### [Reading text]
---+---

Here is how to prove it with more standard methods. First of all, let me
restate your identity:
Definition. Let $\mathbb{N}=\left\{ 0,1,2,\ldots\right\} $. A
partition shall mean an integer
partition, i.e., a
weakly decreasing finite list of positive integers. If $\lambda$ is a partition
and $i$ is a positive integer, then $m_{i}\left( \lambda\right) $ shall mean
the number of times that $i$ appears as entry of $\lambda$. (For example,
$m_{3}\left( \left( 4,3,3,1\right) \right) =2$ and $m_{2}\left( \left(
4,3,3,1\right) \right) =0$.) The size $\left\vert \lambda\right\vert $ of
a partition is defined to be the sum of all entries of $\lambda$. If
$n\in\mathbb{N}$, then a partition of $n$ means a partition of size $n$. We
write "$\lambda\vdash n$" for "$\lambda$ is a partition of $n$".

---+---

### [Extracted records]
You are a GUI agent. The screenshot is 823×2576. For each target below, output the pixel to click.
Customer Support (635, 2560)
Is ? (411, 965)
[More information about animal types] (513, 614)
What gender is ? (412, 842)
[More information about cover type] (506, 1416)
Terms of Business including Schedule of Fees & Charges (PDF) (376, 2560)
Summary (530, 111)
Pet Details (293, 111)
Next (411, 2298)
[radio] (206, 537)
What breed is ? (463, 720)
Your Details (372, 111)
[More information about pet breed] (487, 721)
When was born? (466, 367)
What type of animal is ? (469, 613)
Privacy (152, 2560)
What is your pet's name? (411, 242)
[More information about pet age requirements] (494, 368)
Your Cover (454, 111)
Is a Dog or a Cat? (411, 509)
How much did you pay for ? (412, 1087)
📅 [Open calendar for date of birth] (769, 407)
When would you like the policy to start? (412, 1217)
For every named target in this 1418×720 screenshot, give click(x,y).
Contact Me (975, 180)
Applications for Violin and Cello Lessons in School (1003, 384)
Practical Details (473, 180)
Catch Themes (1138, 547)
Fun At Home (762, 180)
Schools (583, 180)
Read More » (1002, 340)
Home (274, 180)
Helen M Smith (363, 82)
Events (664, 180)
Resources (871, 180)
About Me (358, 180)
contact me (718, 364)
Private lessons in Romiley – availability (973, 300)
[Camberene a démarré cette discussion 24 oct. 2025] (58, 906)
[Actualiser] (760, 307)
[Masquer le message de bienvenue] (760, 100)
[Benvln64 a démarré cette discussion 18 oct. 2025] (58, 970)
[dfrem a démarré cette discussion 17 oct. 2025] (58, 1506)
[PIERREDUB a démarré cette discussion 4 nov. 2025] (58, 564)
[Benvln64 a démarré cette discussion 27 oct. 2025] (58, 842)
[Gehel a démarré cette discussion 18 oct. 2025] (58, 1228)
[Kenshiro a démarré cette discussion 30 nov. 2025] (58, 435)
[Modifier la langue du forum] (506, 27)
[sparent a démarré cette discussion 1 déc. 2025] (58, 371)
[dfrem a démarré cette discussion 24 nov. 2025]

---+---

### [Task to carry out]
Continue the text on integer partitions, starting right after the sentence that introduces the notation "$\lambda\vdash n$".

### [Response below]
Definition. We let $T_n\left(x\right)$ denote the Chebyshev polynomials of the first kind, which can be defined (e.g.) by the recurrence $T_0\left(x\right) = 1$ and $T_1\left(x\right) = x$ and $T_{n+1}\left(x\right) = 2x T_n\left(x\right) - T_{n-1}\left(x\right)$. We let $U_n\left(x\right)$ denote the Chebyshev polynomials of the second kind, which can be defined (e.g.) by the recurrence $U_0\left(x\right) = 1$ and $U_1\left(x\right) = 2x$ and $U_{n+1}\left(x\right) = 2x U_n\left(x\right) - U_{n-1}\left(x\right)$.
Theorem 1. For any $n\in\mathbb{N}$, we have
\begin{equation}
U_{n}\left( x\right) =\sum_{\lambda=\left( \lambda_{1},\lambda_{2}
,\ldots,\lambda_{k}\right) \vdash n}\left( \prod_{i=1}^{\infty}\dfrac
{1}{i^{m_{i}\left( \lambda\right) }m_{i}\left( \lambda\right) !}\right)
\cdot\prod_{j=1}^{k}\left( 2T_{\lambda_{j}}\left( x\right) \right) .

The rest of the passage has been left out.